* Short problem *
Copy out the lines from the one containing "Task: Open the searchform.php file name" through the one containing "click(14, 49)", both included, reproducing them verbatim.

* Record extracts *
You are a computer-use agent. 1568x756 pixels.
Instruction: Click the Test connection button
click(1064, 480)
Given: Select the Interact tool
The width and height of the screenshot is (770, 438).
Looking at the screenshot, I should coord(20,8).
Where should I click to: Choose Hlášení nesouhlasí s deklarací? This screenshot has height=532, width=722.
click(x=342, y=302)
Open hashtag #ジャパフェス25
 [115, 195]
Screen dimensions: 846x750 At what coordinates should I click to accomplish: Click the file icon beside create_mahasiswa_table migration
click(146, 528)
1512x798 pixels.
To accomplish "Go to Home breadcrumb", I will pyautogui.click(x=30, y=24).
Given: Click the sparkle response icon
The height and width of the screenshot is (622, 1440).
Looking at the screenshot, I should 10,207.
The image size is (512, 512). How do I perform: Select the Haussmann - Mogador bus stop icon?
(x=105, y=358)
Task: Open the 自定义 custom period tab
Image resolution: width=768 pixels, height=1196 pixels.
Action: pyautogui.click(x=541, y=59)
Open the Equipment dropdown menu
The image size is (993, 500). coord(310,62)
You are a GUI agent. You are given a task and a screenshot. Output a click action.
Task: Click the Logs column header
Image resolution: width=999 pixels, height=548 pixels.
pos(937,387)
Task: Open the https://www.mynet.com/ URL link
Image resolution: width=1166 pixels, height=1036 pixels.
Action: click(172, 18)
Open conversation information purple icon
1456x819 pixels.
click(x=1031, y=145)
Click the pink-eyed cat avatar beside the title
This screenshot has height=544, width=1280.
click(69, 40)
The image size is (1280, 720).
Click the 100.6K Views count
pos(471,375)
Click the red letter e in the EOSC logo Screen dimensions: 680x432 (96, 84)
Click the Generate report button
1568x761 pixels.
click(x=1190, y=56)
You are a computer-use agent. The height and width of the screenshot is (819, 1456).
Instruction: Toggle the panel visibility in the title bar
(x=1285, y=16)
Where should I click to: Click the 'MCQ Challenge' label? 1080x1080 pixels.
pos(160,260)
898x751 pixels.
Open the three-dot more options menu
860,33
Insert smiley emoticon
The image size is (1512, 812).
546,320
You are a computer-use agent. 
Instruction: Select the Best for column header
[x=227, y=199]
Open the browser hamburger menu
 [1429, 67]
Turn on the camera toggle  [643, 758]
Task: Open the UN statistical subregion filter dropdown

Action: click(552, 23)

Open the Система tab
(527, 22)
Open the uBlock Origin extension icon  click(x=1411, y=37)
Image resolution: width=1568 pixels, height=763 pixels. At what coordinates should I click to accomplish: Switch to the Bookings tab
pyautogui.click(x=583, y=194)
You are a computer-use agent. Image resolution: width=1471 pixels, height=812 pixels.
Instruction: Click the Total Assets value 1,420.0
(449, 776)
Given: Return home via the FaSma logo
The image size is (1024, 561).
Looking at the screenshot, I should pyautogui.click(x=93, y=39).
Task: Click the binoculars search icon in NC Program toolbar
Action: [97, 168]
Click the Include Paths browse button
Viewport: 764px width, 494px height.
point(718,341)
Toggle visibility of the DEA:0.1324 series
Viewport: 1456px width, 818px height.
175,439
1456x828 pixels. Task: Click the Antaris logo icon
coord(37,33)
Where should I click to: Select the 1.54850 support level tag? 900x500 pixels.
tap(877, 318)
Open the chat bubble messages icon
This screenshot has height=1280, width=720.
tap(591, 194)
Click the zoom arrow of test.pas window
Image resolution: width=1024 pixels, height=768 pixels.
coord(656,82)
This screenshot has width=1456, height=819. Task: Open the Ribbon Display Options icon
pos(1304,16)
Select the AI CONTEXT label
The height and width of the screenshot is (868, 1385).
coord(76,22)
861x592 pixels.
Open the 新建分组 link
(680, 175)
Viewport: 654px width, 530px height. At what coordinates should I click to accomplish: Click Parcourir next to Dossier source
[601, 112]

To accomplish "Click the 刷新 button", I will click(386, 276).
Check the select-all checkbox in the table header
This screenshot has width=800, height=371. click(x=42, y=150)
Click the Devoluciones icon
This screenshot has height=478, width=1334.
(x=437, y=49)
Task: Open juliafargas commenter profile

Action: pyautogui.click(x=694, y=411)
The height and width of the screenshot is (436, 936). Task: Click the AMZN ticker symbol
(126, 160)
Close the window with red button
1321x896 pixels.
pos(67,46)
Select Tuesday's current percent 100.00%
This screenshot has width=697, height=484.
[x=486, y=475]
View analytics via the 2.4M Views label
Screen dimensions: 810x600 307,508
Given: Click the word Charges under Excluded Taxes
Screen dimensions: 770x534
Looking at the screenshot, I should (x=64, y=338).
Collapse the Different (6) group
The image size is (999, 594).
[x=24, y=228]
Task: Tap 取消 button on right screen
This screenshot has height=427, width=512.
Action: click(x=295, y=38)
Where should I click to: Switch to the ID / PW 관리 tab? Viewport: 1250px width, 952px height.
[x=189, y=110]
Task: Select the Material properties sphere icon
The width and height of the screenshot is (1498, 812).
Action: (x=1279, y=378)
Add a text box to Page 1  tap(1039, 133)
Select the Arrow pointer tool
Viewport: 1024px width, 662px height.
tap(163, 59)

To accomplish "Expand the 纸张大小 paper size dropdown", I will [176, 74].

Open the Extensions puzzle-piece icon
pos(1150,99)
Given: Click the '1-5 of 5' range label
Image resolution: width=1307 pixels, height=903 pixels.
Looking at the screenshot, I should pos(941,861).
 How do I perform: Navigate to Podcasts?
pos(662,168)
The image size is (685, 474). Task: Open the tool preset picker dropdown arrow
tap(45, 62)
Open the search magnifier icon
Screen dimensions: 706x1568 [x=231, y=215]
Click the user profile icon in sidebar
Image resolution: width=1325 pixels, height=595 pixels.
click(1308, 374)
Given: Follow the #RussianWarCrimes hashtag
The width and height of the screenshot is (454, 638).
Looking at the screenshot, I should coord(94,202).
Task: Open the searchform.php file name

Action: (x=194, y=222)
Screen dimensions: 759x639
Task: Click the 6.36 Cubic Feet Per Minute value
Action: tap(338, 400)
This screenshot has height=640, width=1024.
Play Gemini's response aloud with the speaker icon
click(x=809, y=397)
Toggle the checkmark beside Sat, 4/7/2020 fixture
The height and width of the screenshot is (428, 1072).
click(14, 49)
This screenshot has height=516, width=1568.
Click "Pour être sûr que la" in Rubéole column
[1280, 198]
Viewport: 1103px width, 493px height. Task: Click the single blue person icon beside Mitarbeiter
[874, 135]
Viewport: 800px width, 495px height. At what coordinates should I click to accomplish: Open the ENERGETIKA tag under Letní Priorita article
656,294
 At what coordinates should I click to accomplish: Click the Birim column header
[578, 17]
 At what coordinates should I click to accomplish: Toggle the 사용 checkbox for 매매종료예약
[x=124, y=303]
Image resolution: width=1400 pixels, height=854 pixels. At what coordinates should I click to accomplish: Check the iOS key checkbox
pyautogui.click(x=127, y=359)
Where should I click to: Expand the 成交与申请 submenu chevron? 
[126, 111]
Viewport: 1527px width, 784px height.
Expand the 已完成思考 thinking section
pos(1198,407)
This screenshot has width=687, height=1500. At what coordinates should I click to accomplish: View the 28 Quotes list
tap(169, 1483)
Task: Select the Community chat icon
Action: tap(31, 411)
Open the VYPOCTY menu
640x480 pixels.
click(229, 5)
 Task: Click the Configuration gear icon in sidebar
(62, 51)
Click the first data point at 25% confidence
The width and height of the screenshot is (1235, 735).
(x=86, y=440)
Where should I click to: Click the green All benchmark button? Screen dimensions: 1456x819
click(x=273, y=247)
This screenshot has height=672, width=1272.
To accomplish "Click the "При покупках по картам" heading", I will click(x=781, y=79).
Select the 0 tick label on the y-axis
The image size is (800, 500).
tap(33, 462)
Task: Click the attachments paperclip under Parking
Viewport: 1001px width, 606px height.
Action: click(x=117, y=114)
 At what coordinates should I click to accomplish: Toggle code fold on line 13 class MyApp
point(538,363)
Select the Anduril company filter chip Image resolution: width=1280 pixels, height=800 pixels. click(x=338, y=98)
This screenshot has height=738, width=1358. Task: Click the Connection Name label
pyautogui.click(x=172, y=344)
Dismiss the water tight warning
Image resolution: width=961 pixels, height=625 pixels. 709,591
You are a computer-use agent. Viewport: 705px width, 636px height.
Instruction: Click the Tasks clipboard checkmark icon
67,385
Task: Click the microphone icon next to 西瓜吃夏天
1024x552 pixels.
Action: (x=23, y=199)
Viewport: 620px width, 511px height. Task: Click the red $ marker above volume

* Solution to the problem *
Task: Open the searchform.php file name

Action: (x=194, y=222)
Screen dimensions: 759x639
Task: Click the 6.36 Cubic Feet Per Minute value
Action: tap(338, 400)
This screenshot has height=640, width=1024.
Play Gemini's response aloud with the speaker icon
click(x=809, y=397)
Toggle the checkmark beside Sat, 4/7/2020 fixture
The height and width of the screenshot is (428, 1072).
click(14, 49)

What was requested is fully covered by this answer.